Market remains under tight regulation
The change began in 2021 when Morocco became the first major illegal cannabis producer, and the first Muslim-majority country, to pass a law legalizing certain forms of cultivation.
Officials heralded the move as a way to lift small-scale farmers like Makhlouf and Amraji out of poverty and integrate cannabis-growing regions into the economy after decades of marginalization.
In 2024, King Mohammed VI pardoned more than 4,800 farmers serving prison sentences to allow longtime growers “to integrate into the new strategy,” the justice ministry said at the time.
Since legalization was enacted in 2022, Morocco has tightly regulated every step of production and sale from seeds and pesticides to farming licenses and distribution. Though certain cultivation is authorized, officials have shown no sign of moving toward legalization or reforms targeting recreational consumers.
“We have two contradictory missions that are really to allow the same project to succeed in the same environment,” said Mohammed El Guerrouj, director-general of Morocco’s cannabis regulatory agency. “Our mission as policemen is to enforce regulations. But our mission is also to support farmers and operators so they succeed in their projects.”
Licensing and cooperatives are part of new ecosystem
The agency issued licenses last year to more than 3,371 growers across the Rif and recorded nearly 4,200 tons of legal cannabis produced.
Near the town of Bab Berred, the Biocannat cooperative buys cannabis from roughly 200 small farmers during harvest season. The raw plant is transformed into neat vials of CBD oil, jars of lotion and chocolates that have spread across Morocco’s pharmacy shelves.
Some batches are milled into industrial hemp for textiles. For medicinal use and export, some of the product is refined into products with less than 1 percent THC, the psychoactive compound that gives cannabis its high.
Aziz Makhlouf, the cooperative’s director, said legalization created a whole ecosystem that employed more than just farmers.
“There are those who handle packaging, those who handle transport, those who handle irrigation — all of it made possible through legalization,” said Makhlouf, a Bab Berred native whose family has long been involved in cannabis farming.
Legalization has brought licenses, formal cooperatives and the hope of steady income without fear of arrest. But the shift also has exposed the limits of reform. The legal market remains too small to absorb the hundreds of thousands who depend on the illicit trade and the new rules have introduced more pressures, farmers and experts say.
Protests erupted in parts of nearby Taounate in August after cooperatives there failed to pay growers for their crop. Farmers waved banners reading “No legalization without rights” and “Enough procrastination,” furious that payments they were promised for working legally at the government’s urging never came, local media reported.
Illegal cultivation persists
The government insists the transformation is only beginning and challenges can be overcome.

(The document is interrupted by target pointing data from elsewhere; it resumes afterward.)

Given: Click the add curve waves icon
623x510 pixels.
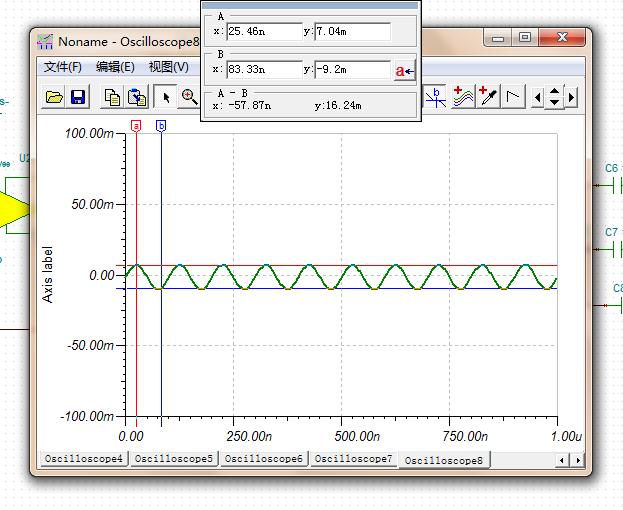Looking at the screenshot, I should 462,97.
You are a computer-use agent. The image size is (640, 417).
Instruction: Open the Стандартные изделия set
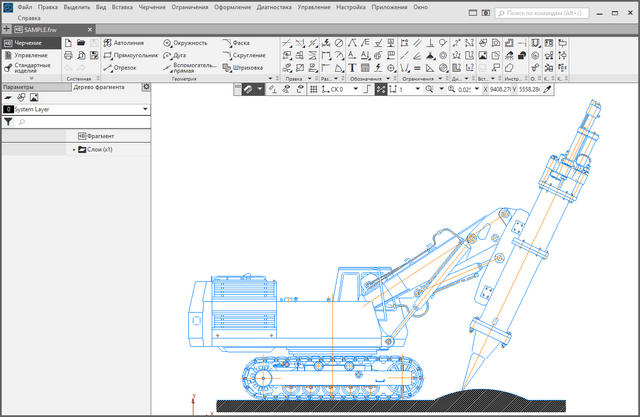tap(29, 70)
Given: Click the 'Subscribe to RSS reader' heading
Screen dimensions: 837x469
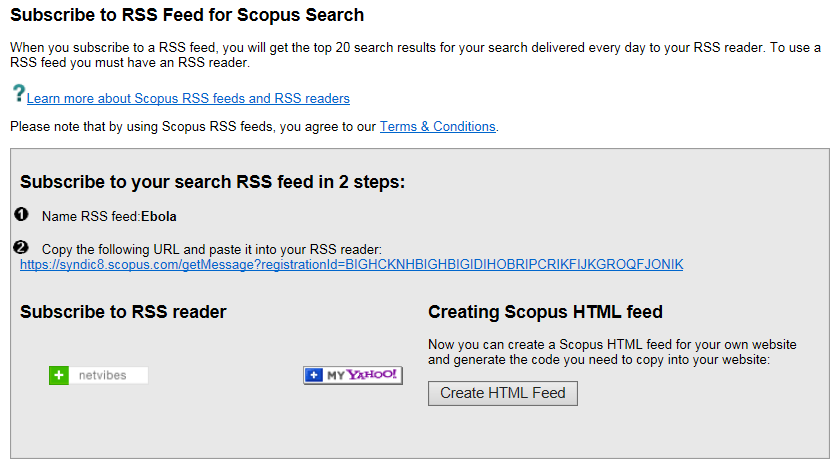Looking at the screenshot, I should [x=123, y=312].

But black market demand remains high. Today, cannabis is grown legally on 14,300 acres (5,800 hectares) in the Rif, while more than 67,000 acres (27,100 hectares) are used for illegal growing, according to government data. The number of farmers entering the legal system remains tiny compared with the number thought to be tied to the illicit market.
An April report from the Global Institute Against Transnational Organized Crime characterized the industry as “more one of coexistence of both markets than a decisive transition from one to the other.”
“A substantial proportion of the population continue to rely on illicit cannabis networks for income generation, perpetuating the dynamics that the state is trying to reform,” the report said.
For now, Morocco’s two cannabis economies exist side by side — one regulated and one outlawed — as the country tries to coax a centuries-old trade out of the shadows without leaving its farmers behind.
“Cannabis is legal now, just like mint,” Amraji said. “I never imagined I’d one day be authorized to grow it. I’m shocked.”